Please write out every line of the listing below again, requests included, but scale each coordinate in the answers by 0.5 and round to whole numbers, with halves going up. Leave the numbers in the requests unchanged, and omit the pictures from your answer.

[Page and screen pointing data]
__________
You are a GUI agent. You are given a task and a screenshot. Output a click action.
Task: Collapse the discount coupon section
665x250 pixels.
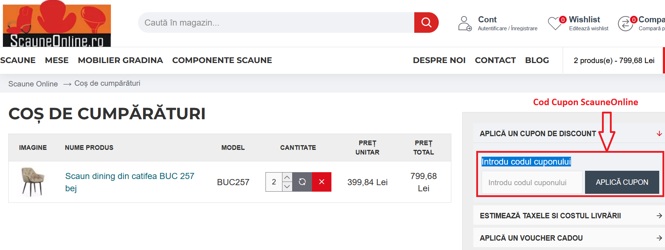pyautogui.click(x=659, y=134)
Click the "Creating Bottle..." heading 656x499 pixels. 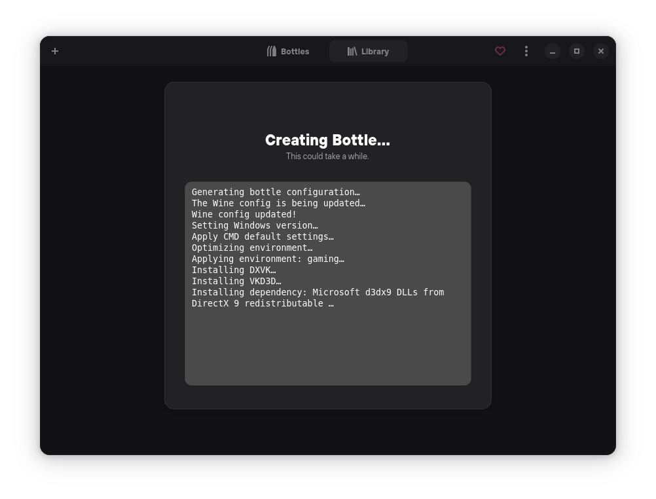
__________
• [RESULT]
You are a GUI agent. You are given a task and a screenshot. Output a click action.
Task: Collapse the discount coupon section
665x250 pixels.
pyautogui.click(x=330, y=67)
Click the "Creating Bottle..." heading 656x499 pixels. 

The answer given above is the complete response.